On the verge of separation from her husband of twenty-five years, Maggie Prescott is at the hotel to drop off her own wedding dress. She is miserable, missing her grown children and mourning the loss of intimacy with her husband, Mike. She’s hovering in the restroom in an effort to compose herself, but fate and hormones converge to make her misery apparent to everyone. Mike shows up at the hotel to tell her he’s leaving on an extended sailboat trip. Caught in one or more of the different stages of grieving , she needs a new friend or two.
Grace Hardeman is the older, wiser woman, flamboyantly dressed and as is soon apparent, constantly serving up a kind of Chicken Soup for Everyone’s Soul as she liberally spouts her life’s philosophies. Her loving husband Ben is her soul mate. She is volunteering at the sale, but happens to be using the restroom, along with Maggie, when Holly runs in. Grace quickly assesses everyone’s situation and decides to take everyone under her wing, suggesting that the three women go for some chocolate cake in the hotel lobby.

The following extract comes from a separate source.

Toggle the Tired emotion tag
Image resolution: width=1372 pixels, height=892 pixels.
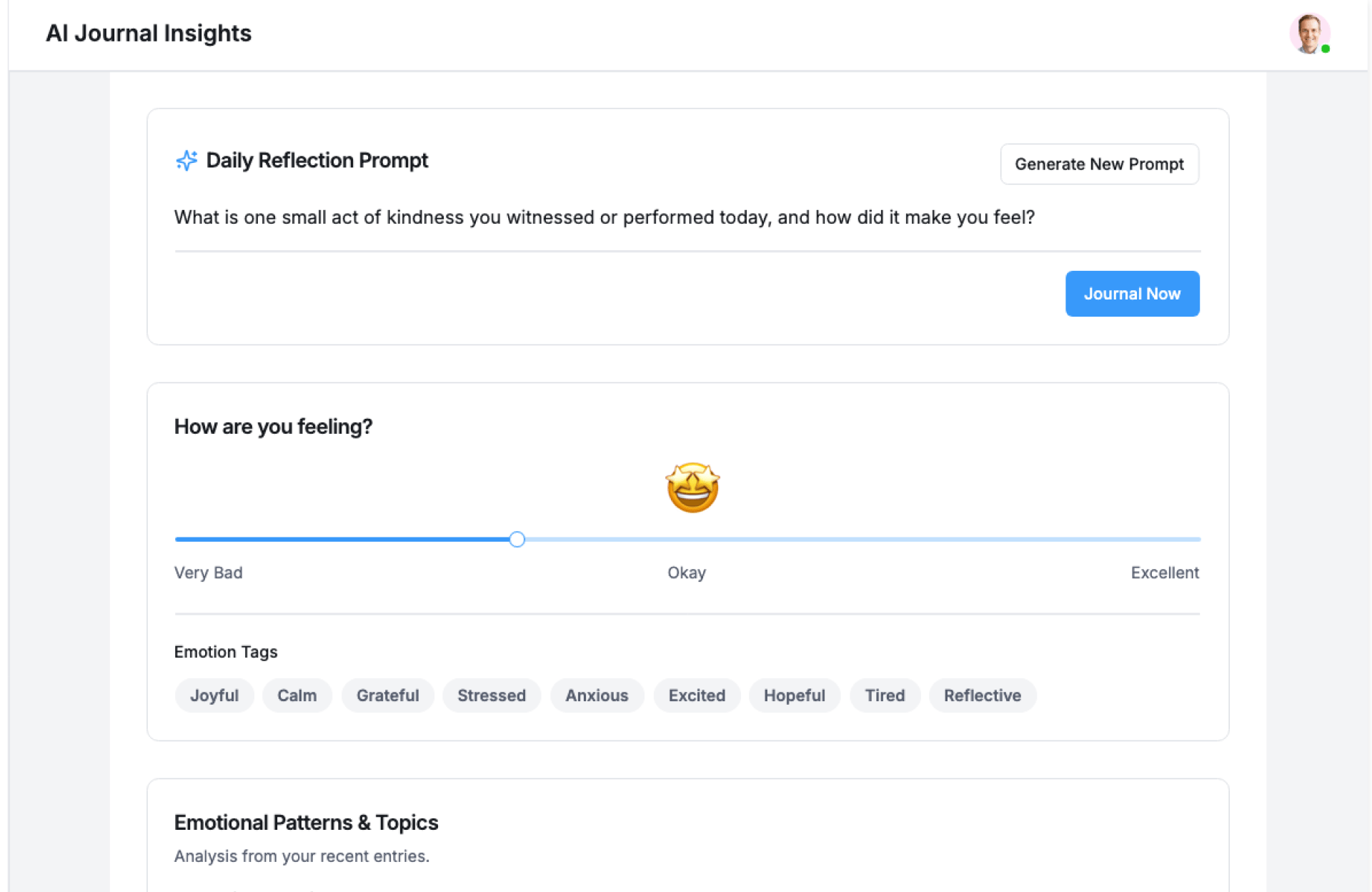coord(885,695)
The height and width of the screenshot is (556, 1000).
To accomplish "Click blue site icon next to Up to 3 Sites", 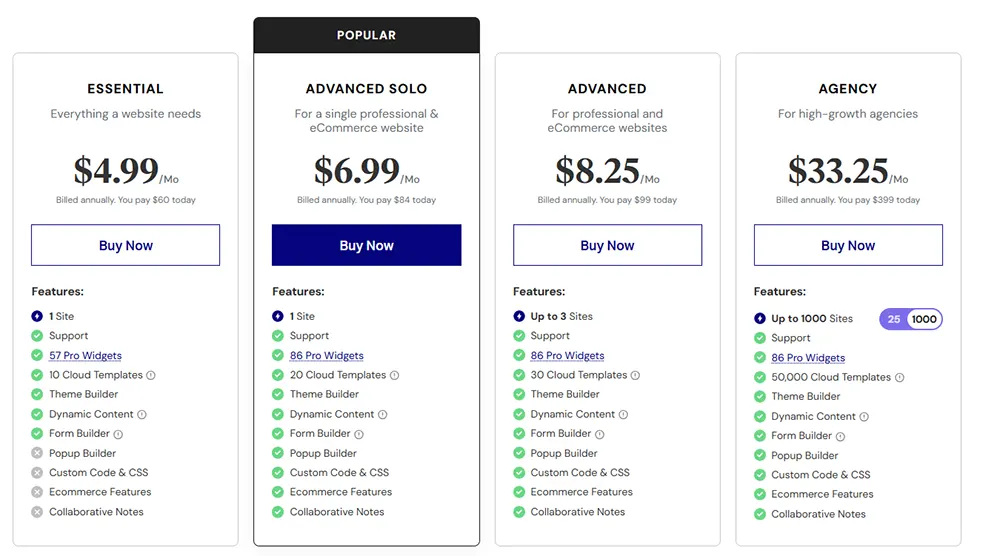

That marks the beginning of the relationship of these women. Before long they are thick as thieves and well versed in one another’s business. (To think I have neighbors I’ve never even met!) Maybe I am jaded, but when is the last time you formed a lasting and emotional bond of friendship with the lady who loaned you some toilet paper from the neighboring stall in a public restroom?
Justin is in some ways at the mercy of Holly. In an increasingly frustrating plot line, Holly refuses to tell Justin why she won’t marry him. Who would blame him if he did give up on her? Mike and Maggie struggle to understand the life changes that seem to drive a wedge between them, but all of this pales in comparison when the these characters are forced to confront life’s ultimate reality. Along the way they exchange knowledge and friendship and understanding.
There are plenty of readers out there who will appreciate the sentiments conveyed by The Pink Magnolia Club, despite the familiar feel of the material. It raises awareness for breast cancer and the good work done through the Making Memories Foundation. I especially liked how the older, wiser characters were depicted as having a lot to add to the lives of others. Still, I was a little put off by a tendency toward the saccharine throughout the book. You may read it and weep, or read it and squirm.